Teenage customers are the same all over the world; they want the looks on MTV, in magazines and on the internet. California’s large branded manufacturing sector showcases its strength in juniors, contemporary and denim categories, making it a natural draw for international accounts. Fashion apparel represents the largest manufacturing sector in L.A. and the second largest in California, with annual wholesale volume of more than $25 billion, according to current statistics from the Los Angeles Economic Development Corporation.

Fit, fabric and color differences are apparent in the different market regions. Heavy wools may work for cold climates, but buyers in the Sunbelt regions may never see even the lightest wool. California’s brands show lightweight fabrics, more color, updated styling, and much more variety.

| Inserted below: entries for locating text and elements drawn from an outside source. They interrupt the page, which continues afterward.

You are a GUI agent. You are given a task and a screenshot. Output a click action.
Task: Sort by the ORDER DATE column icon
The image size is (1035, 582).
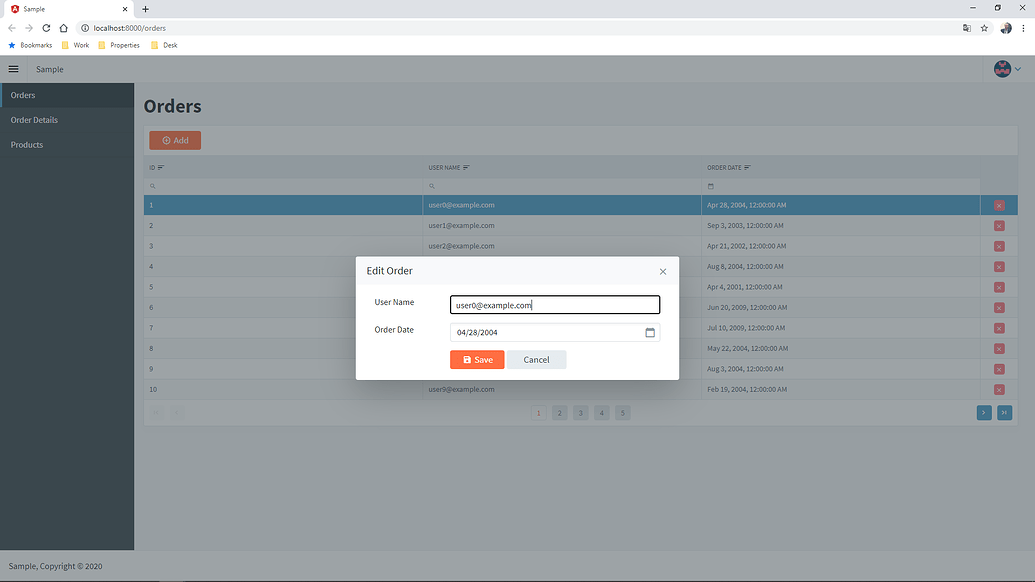(x=747, y=168)
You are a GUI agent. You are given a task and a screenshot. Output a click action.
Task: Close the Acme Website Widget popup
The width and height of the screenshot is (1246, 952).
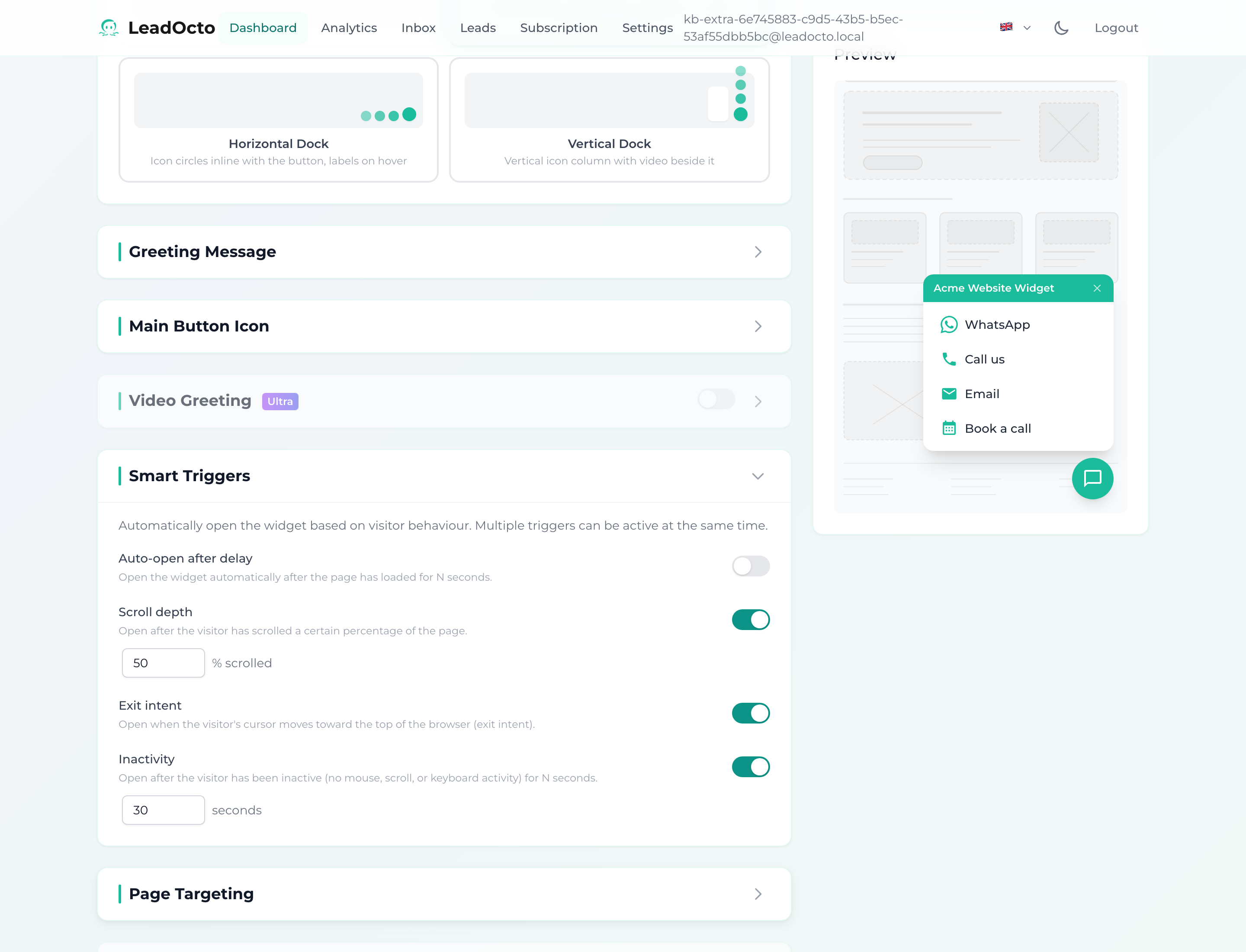(1098, 289)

International business has grown significantly for Los Angeles. The Fashion District draws buyers from 34 countries, including Asia, Central, and South America, and works with foreign delegations to bring in more global ‘partners’. The effort has intensified over the years, offering ever more temporary showcases and fashion presentations.

While the potential is undeniable, pitfalls remain. International lines see the U.S. as a pot of gold; they look for the big hit with a large order from major retailers, but do not take the time to establish credibility with independent retailers first. One hurdle they face is the different buying style of U.S. retailers. U.S. buyers, with many choices, initially place relatively small orders with a variety of lines.

Most companies builds their international sales through a network of agents, distributors, and licensing deals, along with e-commerce; also showing at trade shows such as Las Vegas’ MAGIC. Setting up business internationally can be tricky. There are so many issues; sizing, currency, freight, customs, government regulation, trademarks, etc. No one entity can take care of everything; - CFA has a network of people that can.

Part of the mission of the California Fashion Association is to bring international business to California. The CFA membership includes apparel and textile manufacturers, and related services, such as freight forwarders, package developers, marketers, lawyers, accountants, and bankers; all essential to domestic and international retailing.